Let $\mathbb{Z}_4$ and $\mathbb{Z}_{12}$ be the finite cyclic groups with $4$ and $12$ elements, respectively, and let $\langle(2,2)\rangle$ be the finite cyclic subgroup of $\mathbb{Z}_4\times \mathbb{Z}_{12}$ generated by $(2,2)$. How many elements does the quotient group $\dfrac{\mathbb{Z}_4\times \mathbb{Z}_{12}}{\langle(2,2)\rangle}$ have?
I know how to do this problem if $4$ and $12$ were relatively prime, but in this case, the only idea I have is to make all the $24$ possibilities and count them, so how can I do this problem easier?
If $G$ is a finite group and $H$ is a normal subgroup of $G$, then the quotient group $G/H$ has order $[G:H]=\frac{|G|}{|H|}$.

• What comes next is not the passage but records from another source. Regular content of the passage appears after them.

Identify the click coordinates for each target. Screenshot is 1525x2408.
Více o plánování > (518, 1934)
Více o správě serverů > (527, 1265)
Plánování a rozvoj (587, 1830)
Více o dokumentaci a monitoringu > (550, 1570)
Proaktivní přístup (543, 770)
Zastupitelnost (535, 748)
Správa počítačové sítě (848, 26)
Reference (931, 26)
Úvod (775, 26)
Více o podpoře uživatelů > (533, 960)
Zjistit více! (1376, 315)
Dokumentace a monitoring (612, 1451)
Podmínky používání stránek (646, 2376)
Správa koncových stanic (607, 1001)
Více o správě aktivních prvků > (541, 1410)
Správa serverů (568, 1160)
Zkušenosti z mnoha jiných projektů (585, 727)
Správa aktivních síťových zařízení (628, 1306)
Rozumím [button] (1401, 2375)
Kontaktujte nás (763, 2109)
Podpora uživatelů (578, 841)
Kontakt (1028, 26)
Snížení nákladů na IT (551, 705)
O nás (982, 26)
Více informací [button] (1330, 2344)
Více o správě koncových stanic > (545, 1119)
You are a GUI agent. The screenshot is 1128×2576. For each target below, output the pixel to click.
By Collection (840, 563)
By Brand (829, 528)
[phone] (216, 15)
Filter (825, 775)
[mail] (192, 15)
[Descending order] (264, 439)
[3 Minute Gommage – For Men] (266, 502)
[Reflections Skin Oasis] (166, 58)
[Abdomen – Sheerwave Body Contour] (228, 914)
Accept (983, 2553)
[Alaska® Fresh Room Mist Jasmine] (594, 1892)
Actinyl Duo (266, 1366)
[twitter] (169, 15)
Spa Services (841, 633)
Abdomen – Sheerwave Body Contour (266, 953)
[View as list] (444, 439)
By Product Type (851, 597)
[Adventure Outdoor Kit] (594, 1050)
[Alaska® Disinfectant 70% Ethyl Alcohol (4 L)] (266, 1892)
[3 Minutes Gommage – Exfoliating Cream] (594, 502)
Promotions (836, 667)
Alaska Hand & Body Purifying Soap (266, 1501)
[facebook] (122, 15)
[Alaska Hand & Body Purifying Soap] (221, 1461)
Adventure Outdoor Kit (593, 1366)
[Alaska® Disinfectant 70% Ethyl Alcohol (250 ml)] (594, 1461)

In this case $|G|=4\cdot 12=48$. Since $H$ is cyclic, its order is equal to the order of $(2,2)$ in $G$, which is the LCM of the orders of $2$ in $\mathbb{Z}/4\mathbb{Z}$ and $\mathbb{Z}/12\mathbb{Z}$, namely $6$.
Therefore the quotient group has order $\frac{48}{6}=8$.